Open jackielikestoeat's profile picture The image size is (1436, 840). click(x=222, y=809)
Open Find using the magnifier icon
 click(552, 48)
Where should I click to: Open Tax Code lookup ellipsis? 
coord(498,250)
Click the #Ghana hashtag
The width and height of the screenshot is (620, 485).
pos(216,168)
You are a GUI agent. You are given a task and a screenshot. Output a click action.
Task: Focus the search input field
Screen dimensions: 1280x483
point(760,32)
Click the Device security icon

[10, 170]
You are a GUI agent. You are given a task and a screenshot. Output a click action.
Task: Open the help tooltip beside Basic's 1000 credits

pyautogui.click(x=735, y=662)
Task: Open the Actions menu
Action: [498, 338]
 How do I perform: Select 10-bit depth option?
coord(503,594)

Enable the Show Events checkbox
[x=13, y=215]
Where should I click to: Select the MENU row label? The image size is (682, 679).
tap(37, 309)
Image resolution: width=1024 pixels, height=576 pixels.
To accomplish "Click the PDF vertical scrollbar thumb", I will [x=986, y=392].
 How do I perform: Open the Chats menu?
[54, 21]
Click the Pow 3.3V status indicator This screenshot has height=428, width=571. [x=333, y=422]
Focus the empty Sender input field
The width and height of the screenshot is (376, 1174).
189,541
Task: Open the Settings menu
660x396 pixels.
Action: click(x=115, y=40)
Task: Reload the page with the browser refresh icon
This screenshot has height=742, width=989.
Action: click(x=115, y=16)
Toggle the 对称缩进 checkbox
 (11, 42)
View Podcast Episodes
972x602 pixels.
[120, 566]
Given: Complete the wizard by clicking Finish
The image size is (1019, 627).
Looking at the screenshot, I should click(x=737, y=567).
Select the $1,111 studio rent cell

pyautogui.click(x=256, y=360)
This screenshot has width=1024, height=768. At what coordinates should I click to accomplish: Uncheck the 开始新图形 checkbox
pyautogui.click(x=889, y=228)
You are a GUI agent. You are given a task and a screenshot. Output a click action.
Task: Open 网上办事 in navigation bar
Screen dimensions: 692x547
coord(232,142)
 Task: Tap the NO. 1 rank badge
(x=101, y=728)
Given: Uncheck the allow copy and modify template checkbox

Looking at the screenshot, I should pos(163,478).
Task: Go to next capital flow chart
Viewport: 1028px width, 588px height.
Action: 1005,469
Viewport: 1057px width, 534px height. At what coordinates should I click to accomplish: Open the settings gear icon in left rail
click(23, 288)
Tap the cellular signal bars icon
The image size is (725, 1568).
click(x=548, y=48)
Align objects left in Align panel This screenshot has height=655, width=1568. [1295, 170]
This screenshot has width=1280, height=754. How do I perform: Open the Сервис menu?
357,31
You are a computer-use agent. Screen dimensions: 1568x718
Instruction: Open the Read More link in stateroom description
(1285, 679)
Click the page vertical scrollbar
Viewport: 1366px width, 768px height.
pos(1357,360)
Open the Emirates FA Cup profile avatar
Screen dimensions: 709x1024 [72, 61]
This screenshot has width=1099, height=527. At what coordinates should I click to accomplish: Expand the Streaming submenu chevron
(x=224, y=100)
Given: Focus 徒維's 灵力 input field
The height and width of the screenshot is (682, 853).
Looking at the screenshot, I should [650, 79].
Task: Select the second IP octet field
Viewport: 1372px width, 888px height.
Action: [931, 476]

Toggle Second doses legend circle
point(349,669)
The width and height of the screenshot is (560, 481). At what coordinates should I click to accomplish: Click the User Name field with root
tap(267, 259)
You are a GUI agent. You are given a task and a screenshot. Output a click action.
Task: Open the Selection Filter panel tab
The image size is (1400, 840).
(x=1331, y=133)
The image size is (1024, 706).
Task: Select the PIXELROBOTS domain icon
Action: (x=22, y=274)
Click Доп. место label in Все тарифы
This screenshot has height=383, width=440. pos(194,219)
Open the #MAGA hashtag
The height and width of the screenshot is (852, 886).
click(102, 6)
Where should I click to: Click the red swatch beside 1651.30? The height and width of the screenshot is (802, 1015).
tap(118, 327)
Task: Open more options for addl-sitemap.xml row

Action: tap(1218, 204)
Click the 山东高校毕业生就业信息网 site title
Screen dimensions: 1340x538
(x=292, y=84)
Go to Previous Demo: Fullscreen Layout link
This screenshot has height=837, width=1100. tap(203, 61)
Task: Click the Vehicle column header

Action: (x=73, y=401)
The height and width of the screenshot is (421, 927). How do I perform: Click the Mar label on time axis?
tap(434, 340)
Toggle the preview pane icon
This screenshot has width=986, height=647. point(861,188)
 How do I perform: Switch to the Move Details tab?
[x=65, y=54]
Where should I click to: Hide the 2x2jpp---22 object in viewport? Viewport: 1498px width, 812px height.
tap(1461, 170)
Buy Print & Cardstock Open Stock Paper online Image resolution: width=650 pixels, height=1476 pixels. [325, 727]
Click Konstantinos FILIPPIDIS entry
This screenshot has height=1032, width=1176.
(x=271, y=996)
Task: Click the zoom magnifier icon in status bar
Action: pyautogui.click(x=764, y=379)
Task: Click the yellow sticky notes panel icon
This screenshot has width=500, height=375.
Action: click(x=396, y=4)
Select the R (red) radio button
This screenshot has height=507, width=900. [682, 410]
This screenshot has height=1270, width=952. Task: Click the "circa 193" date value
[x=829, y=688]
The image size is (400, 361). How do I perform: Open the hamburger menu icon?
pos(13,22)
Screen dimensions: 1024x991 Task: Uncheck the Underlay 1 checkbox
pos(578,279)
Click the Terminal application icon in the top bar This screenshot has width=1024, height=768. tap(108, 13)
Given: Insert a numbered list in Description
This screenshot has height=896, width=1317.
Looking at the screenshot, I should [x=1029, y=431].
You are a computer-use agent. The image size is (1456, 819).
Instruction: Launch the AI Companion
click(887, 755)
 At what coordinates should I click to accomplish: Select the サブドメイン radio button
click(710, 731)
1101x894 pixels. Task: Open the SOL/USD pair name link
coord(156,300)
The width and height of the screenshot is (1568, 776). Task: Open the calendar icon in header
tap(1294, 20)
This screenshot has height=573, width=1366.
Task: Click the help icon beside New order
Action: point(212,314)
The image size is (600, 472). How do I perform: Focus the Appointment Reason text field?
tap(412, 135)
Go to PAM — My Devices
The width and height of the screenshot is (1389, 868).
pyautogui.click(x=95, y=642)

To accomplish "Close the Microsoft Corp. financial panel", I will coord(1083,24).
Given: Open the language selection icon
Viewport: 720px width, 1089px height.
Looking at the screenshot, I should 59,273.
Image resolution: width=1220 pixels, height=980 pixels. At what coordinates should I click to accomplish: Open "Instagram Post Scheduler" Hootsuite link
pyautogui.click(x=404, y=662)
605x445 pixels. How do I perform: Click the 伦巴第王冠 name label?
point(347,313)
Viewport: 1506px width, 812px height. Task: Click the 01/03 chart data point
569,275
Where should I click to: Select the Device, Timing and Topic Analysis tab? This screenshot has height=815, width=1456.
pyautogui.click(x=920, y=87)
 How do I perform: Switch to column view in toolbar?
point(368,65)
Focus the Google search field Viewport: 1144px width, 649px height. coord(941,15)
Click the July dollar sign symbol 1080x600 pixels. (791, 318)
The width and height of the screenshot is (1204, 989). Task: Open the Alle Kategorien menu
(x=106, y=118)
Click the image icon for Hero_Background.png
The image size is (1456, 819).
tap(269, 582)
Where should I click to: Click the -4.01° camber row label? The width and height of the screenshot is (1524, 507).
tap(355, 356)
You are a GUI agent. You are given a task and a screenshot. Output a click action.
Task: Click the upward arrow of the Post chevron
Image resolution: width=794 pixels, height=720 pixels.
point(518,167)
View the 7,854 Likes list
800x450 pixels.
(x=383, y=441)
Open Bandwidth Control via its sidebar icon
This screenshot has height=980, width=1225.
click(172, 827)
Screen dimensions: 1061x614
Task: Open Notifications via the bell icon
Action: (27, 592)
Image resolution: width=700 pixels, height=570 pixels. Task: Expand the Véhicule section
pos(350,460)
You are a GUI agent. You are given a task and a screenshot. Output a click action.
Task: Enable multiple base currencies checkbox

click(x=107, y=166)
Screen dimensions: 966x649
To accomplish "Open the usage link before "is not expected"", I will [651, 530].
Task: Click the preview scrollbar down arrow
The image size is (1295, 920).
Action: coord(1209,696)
# # # #
Work to complete: Copy each line of the listing that includes "panel".

Response:
Align objects left in Align panel This screenshot has height=655, width=1568. [1295, 170]
Task: Open the Selection Filter panel tab
Task: Click the yellow sticky notes panel icon
To accomplish "Close the Microsoft Corp. financial panel", I will coord(1083,24).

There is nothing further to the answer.